It’s just another new year’s eve.


I hate to burst someone else’s bubbles but I think I would not like to celebrate the New Year’s Eve. It feels that although we are complete, we are broken. Although we stand firm, we’re disabled. Although we keep smiling, our hearts were bleeding. Although we have faces to show people, I bet, that's not always the real us. If it was just me, there’s no reason to celebrate, at all.

People won’t understand where I am coming from and they wouldn't even take a step back. Never would I have experienced such atrocity in my heart before, painfully killing my soul and tearing it into pieces.

During these moments, I would rather be busy than being calm; rather be preoccupied than abandoned. It would be better to forget oneself than endure the chaos inside.

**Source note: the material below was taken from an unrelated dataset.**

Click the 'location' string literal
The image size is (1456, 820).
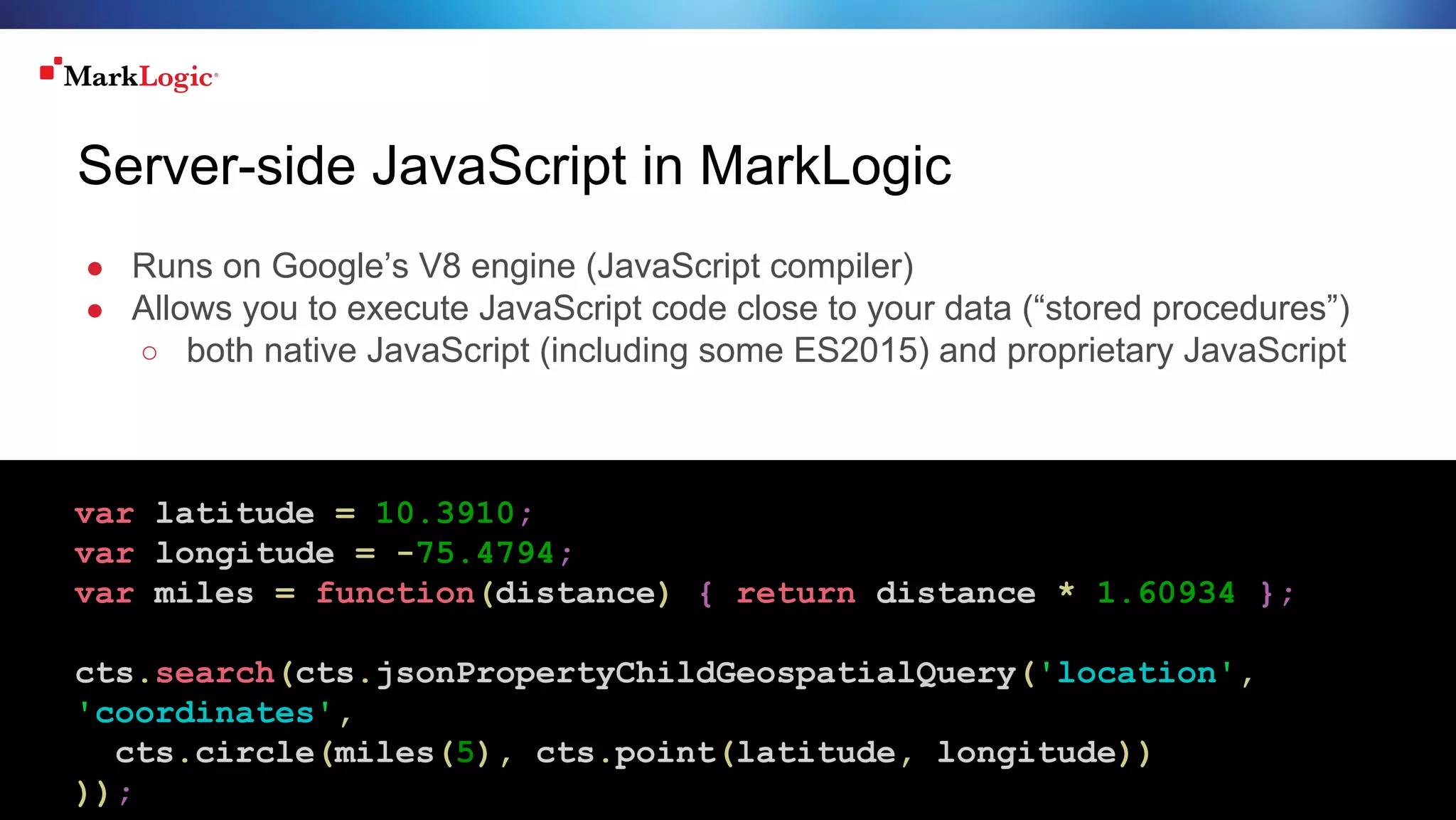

I am miserable and disoriented now. Everything plays randomly on my mind and I don’t know which to shut down and which to start. Mess, that’s what I am.

Sooner or later, I would forget about these things. Years from now, I would feel detachment from every painful memory. Things would never be better, things change, and all we could hope for is a good change. I wish I could forget bad memories, even if they taught me how to be strong, I wish I could forget them, and everything included in them. But that would be impossible. Teaching oneself to be strong is too courageous, because you can never do that, only the other could.

I am broken and no one can ever fix me, but me.

Again, it’s just another new year’s eve. The next year is bound to come, full of hopes and challenges…full of new sentiments and vows, and full of new people to learn from and live by.